In the U.S., meanwhile, Lesin’s wealth was under scrutiny. In July 2014, a few months after U.S.-Russia relations were marred by Moscow’s annexation of Crimea from Ukraine, Senator Roger Wicker requested a Justice Department investigation into whether Lesin had violated international anti-corruption and money-laundering rules.
Wicker said Lesin owned property worth $28 million in Los Angeles, where his son, Anton Lessine, works in Hollywood and has produced films including the Brad Pitt feature “Fury” and “Fading Gigolo,” starring Woody Allen. Lesin’s daughter also lives in the U.S., where she works for RT.
It is unclear whether the Justice Department or the FBI began to probe Lesin’s affairs. Both departments either declined to comment or did not respond.
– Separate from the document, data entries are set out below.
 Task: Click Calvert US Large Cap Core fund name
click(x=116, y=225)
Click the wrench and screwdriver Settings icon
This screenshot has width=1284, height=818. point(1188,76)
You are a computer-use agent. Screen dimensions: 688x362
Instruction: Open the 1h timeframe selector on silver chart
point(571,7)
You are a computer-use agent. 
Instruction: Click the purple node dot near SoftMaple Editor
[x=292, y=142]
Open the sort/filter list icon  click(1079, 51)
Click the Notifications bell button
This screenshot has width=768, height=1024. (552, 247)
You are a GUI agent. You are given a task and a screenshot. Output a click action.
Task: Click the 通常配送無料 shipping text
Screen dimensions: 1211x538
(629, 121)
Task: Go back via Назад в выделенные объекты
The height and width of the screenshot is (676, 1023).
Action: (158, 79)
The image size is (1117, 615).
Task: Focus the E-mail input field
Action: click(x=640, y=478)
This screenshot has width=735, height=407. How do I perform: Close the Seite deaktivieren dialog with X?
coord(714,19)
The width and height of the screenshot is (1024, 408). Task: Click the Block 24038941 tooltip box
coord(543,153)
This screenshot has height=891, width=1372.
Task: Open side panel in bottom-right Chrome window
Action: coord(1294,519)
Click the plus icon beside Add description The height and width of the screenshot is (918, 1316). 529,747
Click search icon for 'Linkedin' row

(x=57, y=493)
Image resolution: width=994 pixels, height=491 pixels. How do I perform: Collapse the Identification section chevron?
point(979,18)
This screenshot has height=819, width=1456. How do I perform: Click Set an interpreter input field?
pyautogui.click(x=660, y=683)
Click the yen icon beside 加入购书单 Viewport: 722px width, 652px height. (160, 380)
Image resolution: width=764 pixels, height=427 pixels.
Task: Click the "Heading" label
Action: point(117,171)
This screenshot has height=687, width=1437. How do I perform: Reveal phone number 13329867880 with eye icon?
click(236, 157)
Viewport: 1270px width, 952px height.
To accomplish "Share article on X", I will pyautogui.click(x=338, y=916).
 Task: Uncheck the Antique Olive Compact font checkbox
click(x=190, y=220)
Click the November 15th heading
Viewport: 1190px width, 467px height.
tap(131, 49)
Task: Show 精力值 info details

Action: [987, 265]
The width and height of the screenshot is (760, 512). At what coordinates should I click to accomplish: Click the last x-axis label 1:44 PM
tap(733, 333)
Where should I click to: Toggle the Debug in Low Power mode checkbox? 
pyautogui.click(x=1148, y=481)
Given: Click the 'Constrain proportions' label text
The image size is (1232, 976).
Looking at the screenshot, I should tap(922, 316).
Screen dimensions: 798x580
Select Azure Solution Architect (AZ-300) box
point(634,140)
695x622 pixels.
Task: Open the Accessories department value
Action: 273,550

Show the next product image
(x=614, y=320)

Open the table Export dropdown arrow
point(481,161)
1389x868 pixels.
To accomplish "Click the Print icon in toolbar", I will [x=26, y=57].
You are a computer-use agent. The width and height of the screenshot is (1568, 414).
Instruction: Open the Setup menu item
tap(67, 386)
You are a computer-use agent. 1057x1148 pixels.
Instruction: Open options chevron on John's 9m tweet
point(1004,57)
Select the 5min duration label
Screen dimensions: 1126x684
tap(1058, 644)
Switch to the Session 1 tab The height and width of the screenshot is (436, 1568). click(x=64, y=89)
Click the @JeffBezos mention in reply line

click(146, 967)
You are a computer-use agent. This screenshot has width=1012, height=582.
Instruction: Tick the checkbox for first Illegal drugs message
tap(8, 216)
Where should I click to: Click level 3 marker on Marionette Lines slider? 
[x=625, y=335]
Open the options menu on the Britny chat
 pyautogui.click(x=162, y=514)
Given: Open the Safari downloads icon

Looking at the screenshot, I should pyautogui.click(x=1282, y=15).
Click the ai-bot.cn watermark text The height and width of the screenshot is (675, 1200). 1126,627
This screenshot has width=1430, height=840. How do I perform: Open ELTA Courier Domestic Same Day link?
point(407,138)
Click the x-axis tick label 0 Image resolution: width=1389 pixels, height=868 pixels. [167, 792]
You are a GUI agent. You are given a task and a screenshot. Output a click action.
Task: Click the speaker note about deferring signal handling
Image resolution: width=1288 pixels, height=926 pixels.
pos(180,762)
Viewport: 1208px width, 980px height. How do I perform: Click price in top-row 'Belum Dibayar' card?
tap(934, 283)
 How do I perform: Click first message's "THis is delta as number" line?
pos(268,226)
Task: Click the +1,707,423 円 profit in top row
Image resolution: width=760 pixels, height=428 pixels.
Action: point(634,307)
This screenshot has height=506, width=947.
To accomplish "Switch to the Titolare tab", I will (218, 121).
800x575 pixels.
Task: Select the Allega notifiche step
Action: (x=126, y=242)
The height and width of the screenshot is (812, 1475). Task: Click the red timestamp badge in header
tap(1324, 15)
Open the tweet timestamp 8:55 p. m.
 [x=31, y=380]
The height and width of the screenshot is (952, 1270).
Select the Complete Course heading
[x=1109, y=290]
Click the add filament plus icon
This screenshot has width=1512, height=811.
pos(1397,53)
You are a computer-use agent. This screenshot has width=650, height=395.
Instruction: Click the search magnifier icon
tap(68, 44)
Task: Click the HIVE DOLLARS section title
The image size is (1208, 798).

But Wicker’s request has fed speculation about whether Lesin was in Washington to cut a deal with U.S. authorities — some say he was killed by enemies to silence him; others say his death was faked as part of a witness protection scheme to keep him safe.
People have also questioned why Lesin, who was known to live the high life of a multimillionaire, was staying at the comparatively un-luxurious, $240-a-night Dupont Circle Hotel.
An investigation into the death by the Washington metropolitan police department is ongoing.
Lesin last year replied to Senator Wicker’s accusations over his wealth, telling Forbes Russia that the properties in Los Angeles found by Wicker did not belong to him, but to his children.
He was worried for them, he said, adding, “I got used long ago to not being loved.”